### Work instructions
Write out exactly the first lines of the listing, ending on the line that contains "Task: Open the Project menu".

Working data Block Start

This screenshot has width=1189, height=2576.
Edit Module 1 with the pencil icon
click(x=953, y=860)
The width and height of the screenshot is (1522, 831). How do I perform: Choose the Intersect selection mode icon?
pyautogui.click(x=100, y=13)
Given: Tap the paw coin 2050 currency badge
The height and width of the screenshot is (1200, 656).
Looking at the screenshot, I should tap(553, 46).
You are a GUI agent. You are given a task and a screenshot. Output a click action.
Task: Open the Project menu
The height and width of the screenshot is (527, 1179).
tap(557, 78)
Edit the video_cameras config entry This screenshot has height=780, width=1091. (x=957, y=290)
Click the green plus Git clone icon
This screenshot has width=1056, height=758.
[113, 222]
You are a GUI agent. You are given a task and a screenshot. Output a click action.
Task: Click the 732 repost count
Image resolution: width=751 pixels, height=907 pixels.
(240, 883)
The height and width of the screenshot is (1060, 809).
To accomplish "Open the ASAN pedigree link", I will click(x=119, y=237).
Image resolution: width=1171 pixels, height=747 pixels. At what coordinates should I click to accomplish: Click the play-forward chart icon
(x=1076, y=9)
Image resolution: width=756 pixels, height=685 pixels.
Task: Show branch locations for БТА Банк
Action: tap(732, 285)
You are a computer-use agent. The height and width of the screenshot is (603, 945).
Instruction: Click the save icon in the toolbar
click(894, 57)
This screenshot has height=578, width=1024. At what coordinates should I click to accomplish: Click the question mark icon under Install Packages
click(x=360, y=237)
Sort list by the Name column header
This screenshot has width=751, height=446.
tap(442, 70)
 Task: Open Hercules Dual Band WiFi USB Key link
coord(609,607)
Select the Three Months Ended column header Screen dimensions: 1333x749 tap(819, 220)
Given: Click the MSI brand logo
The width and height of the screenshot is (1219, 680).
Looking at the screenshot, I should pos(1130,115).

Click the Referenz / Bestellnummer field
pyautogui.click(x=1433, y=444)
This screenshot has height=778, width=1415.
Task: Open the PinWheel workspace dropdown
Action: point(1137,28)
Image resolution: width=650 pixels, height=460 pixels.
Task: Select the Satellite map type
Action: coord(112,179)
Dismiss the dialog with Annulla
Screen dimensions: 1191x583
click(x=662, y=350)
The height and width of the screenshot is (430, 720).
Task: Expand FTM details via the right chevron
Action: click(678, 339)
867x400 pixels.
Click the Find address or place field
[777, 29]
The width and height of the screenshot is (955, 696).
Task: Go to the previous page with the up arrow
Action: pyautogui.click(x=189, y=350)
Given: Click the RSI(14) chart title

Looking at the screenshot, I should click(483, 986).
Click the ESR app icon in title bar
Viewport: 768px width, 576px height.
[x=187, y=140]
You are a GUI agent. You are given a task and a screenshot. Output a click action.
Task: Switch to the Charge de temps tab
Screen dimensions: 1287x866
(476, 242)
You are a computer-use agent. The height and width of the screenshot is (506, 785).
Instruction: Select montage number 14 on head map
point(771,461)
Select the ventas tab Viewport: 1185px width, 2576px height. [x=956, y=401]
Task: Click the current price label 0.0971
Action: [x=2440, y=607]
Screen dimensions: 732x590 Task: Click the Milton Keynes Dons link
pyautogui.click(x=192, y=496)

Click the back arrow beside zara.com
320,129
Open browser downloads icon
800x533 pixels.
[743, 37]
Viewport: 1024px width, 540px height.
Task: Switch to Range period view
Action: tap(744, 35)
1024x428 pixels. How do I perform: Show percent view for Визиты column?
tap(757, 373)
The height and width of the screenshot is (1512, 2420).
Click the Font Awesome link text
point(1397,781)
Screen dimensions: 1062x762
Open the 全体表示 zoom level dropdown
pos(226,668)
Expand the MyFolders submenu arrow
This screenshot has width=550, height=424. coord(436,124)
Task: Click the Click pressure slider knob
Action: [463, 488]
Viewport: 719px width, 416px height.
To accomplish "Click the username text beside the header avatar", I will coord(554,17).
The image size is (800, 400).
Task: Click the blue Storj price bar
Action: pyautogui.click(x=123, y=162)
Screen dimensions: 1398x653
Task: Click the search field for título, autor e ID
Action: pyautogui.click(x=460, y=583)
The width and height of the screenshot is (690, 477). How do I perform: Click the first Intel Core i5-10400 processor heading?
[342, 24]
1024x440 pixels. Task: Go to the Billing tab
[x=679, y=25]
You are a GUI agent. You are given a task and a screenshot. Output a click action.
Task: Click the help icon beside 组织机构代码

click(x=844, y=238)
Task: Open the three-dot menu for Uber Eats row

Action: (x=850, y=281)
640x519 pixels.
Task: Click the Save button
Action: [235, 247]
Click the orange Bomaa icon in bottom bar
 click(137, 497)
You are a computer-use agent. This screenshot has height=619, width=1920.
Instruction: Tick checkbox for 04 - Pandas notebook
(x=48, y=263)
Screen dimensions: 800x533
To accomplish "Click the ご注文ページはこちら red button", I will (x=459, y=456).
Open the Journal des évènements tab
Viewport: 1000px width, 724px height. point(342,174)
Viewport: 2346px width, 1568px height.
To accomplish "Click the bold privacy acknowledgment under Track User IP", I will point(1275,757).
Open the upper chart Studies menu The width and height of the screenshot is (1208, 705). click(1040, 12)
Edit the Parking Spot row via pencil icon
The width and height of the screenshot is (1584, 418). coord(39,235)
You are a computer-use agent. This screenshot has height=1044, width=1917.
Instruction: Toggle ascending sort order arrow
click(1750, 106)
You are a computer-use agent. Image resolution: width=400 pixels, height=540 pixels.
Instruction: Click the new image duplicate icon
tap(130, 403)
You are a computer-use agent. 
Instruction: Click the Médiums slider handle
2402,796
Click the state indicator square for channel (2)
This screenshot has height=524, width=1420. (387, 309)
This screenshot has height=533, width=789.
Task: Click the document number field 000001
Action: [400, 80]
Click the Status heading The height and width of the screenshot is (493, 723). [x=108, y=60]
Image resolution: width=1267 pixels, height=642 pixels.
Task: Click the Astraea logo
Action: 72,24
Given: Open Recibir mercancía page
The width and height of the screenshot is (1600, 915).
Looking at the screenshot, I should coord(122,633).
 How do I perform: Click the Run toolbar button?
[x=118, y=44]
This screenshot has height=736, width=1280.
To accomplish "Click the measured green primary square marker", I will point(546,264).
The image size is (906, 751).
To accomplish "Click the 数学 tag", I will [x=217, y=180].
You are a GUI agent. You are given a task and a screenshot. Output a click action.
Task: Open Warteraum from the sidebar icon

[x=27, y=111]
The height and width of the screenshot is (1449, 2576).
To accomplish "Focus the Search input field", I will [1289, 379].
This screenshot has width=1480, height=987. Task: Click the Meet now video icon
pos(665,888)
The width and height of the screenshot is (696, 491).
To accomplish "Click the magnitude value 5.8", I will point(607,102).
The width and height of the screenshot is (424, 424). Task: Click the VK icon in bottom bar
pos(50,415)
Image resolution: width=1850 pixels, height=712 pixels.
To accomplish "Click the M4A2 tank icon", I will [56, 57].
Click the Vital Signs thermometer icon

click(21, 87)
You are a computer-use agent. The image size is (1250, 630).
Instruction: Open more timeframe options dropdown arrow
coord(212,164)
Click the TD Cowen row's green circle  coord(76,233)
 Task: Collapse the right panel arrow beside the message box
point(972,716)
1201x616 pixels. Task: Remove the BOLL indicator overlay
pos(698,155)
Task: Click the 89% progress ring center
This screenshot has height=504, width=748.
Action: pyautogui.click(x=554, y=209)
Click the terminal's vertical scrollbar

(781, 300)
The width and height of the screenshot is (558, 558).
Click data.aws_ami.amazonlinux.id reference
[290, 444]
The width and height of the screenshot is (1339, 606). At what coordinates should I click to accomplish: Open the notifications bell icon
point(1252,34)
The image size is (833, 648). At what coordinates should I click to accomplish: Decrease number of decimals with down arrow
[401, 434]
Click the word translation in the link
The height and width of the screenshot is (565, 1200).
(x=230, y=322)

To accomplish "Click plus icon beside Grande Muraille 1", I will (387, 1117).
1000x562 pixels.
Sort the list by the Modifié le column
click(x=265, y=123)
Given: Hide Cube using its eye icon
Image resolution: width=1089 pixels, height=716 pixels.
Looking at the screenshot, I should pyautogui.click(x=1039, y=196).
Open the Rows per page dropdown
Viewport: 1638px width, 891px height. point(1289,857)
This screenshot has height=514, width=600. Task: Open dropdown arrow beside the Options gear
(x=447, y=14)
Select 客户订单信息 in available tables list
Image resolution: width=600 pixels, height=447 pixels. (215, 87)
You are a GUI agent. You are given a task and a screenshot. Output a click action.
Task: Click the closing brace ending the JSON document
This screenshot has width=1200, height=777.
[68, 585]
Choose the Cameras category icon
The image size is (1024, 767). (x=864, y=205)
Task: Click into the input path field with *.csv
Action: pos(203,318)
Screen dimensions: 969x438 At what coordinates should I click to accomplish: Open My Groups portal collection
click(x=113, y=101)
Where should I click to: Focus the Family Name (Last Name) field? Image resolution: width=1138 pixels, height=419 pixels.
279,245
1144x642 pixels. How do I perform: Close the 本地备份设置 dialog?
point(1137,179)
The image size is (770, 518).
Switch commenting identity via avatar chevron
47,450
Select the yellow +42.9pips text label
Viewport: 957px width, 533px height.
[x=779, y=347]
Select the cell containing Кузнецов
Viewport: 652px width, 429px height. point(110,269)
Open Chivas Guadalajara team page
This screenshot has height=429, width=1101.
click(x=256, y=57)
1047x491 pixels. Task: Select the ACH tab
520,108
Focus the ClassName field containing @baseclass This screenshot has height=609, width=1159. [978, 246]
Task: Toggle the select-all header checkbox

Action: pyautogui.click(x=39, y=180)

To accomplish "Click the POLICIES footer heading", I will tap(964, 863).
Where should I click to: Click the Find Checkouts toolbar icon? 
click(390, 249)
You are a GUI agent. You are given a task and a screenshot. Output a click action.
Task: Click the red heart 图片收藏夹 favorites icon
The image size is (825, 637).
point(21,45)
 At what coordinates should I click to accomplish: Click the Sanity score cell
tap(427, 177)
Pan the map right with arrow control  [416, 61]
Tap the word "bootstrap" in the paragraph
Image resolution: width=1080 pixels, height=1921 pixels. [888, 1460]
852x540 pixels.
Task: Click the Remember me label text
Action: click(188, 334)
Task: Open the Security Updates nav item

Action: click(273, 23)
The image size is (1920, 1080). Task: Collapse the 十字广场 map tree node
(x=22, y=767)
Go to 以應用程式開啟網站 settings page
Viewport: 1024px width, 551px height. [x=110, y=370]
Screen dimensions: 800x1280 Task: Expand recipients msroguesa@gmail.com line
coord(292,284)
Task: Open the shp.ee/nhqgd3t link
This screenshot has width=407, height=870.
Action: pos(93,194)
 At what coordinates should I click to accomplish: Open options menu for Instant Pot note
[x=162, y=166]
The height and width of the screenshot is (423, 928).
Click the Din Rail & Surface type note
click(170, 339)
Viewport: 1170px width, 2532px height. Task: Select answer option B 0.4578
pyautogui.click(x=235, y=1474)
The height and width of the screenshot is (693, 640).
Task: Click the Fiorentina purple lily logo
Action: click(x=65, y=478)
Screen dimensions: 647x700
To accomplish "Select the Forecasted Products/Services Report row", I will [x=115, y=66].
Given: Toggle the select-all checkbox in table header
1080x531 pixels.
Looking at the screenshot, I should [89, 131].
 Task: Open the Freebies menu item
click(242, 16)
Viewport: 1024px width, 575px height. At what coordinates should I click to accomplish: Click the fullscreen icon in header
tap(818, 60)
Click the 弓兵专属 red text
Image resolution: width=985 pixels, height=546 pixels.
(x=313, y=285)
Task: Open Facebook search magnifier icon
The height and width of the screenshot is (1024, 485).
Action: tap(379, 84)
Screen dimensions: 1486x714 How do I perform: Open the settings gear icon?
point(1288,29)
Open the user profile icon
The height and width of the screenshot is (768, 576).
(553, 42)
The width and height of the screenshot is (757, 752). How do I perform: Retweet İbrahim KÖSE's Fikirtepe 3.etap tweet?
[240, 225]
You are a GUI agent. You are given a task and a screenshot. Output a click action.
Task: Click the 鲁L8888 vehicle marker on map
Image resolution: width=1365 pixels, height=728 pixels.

Working data Block End

### Exercise answer
This screenshot has width=1189, height=2576.
Edit Module 1 with the pencil icon
click(x=953, y=860)
The width and height of the screenshot is (1522, 831). How do I perform: Choose the Intersect selection mode icon?
pyautogui.click(x=100, y=13)
Given: Tap the paw coin 2050 currency badge
The height and width of the screenshot is (1200, 656).
Looking at the screenshot, I should tap(553, 46).
You are a GUI agent. You are given a task and a screenshot. Output a click action.
Task: Open the Project menu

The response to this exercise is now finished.